Una sombría mañana de invierno, Titus y su hermana estaban sentados en el ancho banco de la ventana de uno de los tres aposentos de Fucsia que daban a los Bosques del Sur. Poco después de la muerte de Tata Ganga, Fucsia se había trasladado, no sin mucho discutir y con una penosa sensación de desarraigo, a un sector más hermoso y a un conjunto de habitaciones que, a diferencia del viejo y desordenado dormitorio lleno de recuerdos, eran amplias y luminosas.
Fuera, la campiña aparecía salpicada aún por manchas de las últimas nieves. Con la barbilla apoyada en las manos y los codos en el alféizar, Fucsia observaba las oscilaciones de un delgado hilo de agua del color del acero que se precipitaba desde más de treinta metros por el canalón de un edificio cercano. Una brisa inquieta soplaba erráticamente y hacía que, unas veces el chorro de nieve fundida cayera en una perfecta línea recta hasta un depósito situado en el patio y, otras, se desviara hacia el norte cuando una violenta ráfaga lo arrastraba en esa dirección; en otras ocasiones, la cascada se abría en un abanico de innumerables gotas de color plomizo. De repente, el viento cesaba, y el continuo chorro tubular volvía a caer en vertical, como un cable tendido, y el agua chorreaba de nuevo con un ruido sordo en el tanque.
Titus, que había estado hojeando un libro, se puso de pie.
—Me alegro de que hoy no haya escuela, Fus —dijo (así era como había empezado a llamarla)—. Hubiera tenido a Percha-Prisma con su química apestosa y a Florimetre por la tarde.
—¿Por qué tenéis fiesta? —preguntó Fucsia sin dejar de mirar el agua que, en ese momento, oscilaba de un lado a otro del tanque.
—No estoy seguro —dijo Titus—. Algo relacionado con nuestra madre. Su cumpleaños o algo así.
—Oh —dijo Fucsia y, tras una pausa, añadió—: Tiene gracia que nos lo tengan que decir todo. No recuerdo que haya celebrado nunca su cumpleaños. Es todo tan inhumano.
—No te entiendo —dijo Titus.
—No —dijo ella—. Supongo que no puedes. No es culpa tuya y, en cierto modo, eres afortunado. Pero yo he leído mucho y sé que la mayoría de los niños ven mucho a sus padres… por lo menos, más que nosotros.
—Pues yo no recuerdo a nuestro padre —dijo Titus.
—Yo sí —dijo Fucsia—. Pero él también era difícil. Apenas hablé con él. Creo que hubiera preferido que yo fuera un chico.
—¿De veras?
—Sí.
—Oh… no entiendo por qué.
—Para ser el siguiente conde, naturalmente.

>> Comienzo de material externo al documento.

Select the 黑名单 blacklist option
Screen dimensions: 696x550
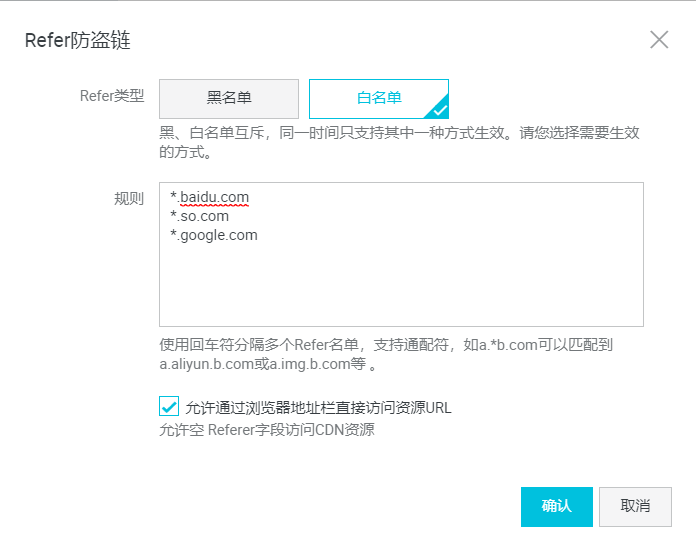click(x=229, y=98)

—Oh…, pero si lo soy yo…, así que el asunto está solucionado, supongo.
—Ya, pero cuando yo era niña, él no sabía que tú nacerías. No podía saberlo. Cuando tú naciste yo tenía catorce años.
—¿De verdad tenías…?
—Pues claro. Y supongo que durante todo ese tiempo él deseó que yo fuese tú.
—Tiene gracia, ¿no? —dijo Titus.
—No, no tenía ninguna gracia…, y tampoco la tiene ahora. No era culpa tuya…

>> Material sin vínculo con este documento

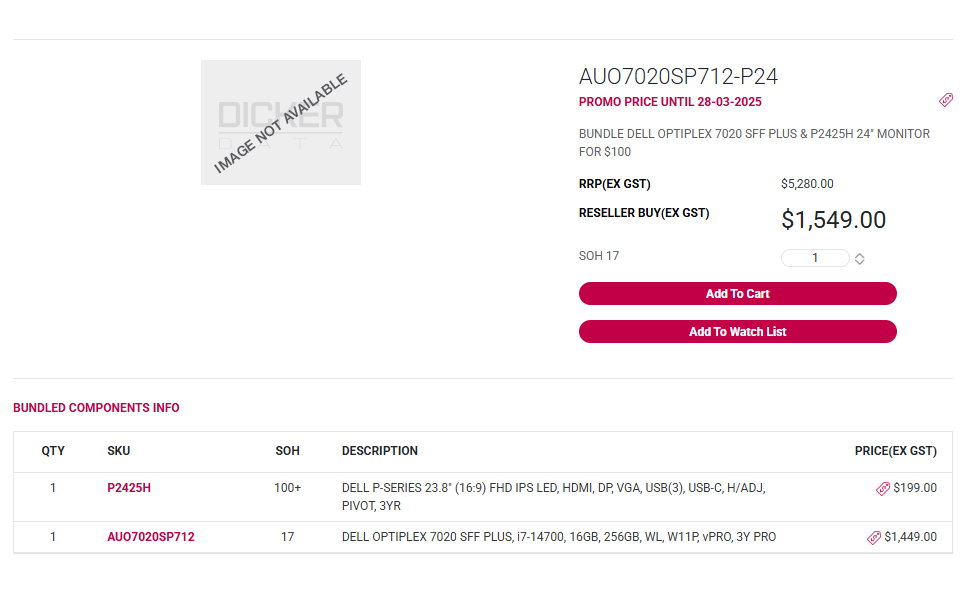964x589 pixels.
Task: Click the price tag icon next to $1,449.00
Action: click(x=874, y=537)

En ese momento llamaron a la puerta y entró un mensajero.
—¿Qué quieres? —dijo Fucsia.
—Traigo un mensaje, milady.
—¿De qué se trata?
—Su señoría la condesa, vuestra madre, desea que lord Titus venga conmigo a su habitación. Quiere salir con él de paseo.
Titus y Fucsia miraron al mensajero y luego se miraron. Abrieron varias veces la boca para hablar, pero la cerraron sin decir nada. Finalmente Fucsia volvió a concentrarse en la nieve fundida y Titus franqueó la puerta entreabierta seguido de cerca por el mensajero.